Automating Export for Windows Events Logs with PowerShell

I like to say cybersecurity is like an onion. It has many layers. In technical terms, we might say there are many vectors to protect, monitor and analyze. One common area is monitoring for activity with your Windows domain controllers. In Windows, the Event Viewer is the most common starting point for any activity analysis. The three core logs (Application, System and Security) provide details on information, warnings, errors and critical events. You can also configure Windows to log relevant cybersecurity activities like permission elevations and file deletions. The common issue we see is that the logs do not hold enough history for most auditing requirements. While you can increase the log sizes in Windows, this is not recommended. It will increase disk and performance demands on your servers. Also, Event Viewer is not a robust search and analysis tool. The best approach is to export your events. In this article, I take a straightforward approach to get the event logs exported to CSV files. The CSV format is much easier to work with than the proprietary EVTX Windows format. This approach does not require purchasing any software and relies solely on PowerShell. Once you have your logs exported, you can keep them as long as required and use the logs with other tools for analysis and reporting.

Objective

Easily export the three main Event logs from Windows to CSV files.

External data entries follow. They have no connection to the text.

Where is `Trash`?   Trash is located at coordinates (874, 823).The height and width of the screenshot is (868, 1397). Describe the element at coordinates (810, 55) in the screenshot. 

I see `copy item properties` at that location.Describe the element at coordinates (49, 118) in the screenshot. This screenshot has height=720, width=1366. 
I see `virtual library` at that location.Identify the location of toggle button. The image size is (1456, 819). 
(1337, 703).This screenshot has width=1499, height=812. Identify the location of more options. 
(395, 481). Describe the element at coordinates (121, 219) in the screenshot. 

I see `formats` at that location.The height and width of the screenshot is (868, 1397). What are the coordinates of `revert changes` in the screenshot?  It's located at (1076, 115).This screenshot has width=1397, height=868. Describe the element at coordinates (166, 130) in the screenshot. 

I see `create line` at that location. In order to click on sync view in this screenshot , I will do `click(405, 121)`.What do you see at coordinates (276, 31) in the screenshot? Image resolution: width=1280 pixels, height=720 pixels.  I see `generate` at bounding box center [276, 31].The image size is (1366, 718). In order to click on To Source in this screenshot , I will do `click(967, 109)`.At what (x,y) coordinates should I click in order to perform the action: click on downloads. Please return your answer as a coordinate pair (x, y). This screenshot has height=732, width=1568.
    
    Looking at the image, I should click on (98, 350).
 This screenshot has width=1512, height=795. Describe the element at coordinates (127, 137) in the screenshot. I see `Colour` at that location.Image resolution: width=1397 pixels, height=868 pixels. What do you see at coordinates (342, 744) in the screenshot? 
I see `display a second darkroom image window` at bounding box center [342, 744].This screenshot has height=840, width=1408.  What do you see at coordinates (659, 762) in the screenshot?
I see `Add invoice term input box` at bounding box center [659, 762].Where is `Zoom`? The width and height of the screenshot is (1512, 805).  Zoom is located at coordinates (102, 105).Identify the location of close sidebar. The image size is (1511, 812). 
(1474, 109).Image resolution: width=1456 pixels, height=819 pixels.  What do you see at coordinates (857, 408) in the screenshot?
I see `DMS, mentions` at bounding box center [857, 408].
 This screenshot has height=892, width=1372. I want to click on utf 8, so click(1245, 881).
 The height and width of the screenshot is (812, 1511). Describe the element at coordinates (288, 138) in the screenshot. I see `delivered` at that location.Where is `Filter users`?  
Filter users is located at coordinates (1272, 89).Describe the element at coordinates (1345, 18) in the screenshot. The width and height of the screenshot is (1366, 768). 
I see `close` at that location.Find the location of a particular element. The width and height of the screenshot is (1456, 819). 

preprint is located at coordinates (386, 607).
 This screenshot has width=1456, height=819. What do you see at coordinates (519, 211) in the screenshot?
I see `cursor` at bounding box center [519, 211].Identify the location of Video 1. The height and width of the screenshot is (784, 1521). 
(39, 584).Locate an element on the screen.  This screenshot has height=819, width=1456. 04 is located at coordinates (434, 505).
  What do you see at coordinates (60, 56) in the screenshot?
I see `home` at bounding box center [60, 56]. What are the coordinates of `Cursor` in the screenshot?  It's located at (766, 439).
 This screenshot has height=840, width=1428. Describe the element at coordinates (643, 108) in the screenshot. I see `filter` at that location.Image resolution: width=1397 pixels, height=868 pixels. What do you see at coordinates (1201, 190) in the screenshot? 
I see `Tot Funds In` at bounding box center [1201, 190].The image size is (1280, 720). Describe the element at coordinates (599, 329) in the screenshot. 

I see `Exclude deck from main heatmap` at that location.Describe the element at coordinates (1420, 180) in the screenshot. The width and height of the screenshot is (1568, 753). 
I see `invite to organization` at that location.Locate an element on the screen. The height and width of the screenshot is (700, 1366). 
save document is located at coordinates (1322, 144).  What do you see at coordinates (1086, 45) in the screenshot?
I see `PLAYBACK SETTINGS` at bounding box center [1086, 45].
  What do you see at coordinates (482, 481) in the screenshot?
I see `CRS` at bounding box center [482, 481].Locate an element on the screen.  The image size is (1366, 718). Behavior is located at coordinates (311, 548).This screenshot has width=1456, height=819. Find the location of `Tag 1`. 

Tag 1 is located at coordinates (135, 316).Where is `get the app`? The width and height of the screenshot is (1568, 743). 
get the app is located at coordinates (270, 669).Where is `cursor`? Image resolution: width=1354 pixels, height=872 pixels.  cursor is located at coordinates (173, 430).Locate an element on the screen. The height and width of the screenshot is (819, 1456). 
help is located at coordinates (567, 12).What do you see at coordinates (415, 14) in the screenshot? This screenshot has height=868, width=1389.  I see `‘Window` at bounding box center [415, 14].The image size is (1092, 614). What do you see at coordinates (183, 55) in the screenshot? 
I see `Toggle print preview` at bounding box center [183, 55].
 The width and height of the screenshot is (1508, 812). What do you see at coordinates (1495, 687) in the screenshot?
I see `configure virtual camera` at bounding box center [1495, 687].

  1. Application Log: Contains events logged by applications or programs, providing information about application errors, warnings, and informational events.

  2. System Log: Records events logged by Windows system components, including driver failures, system errors, and other critical system events.

  3. Security Log: Tracks security-related events such as login attempts, resource access, and changes to security settings, useful for auditing and monitoring security.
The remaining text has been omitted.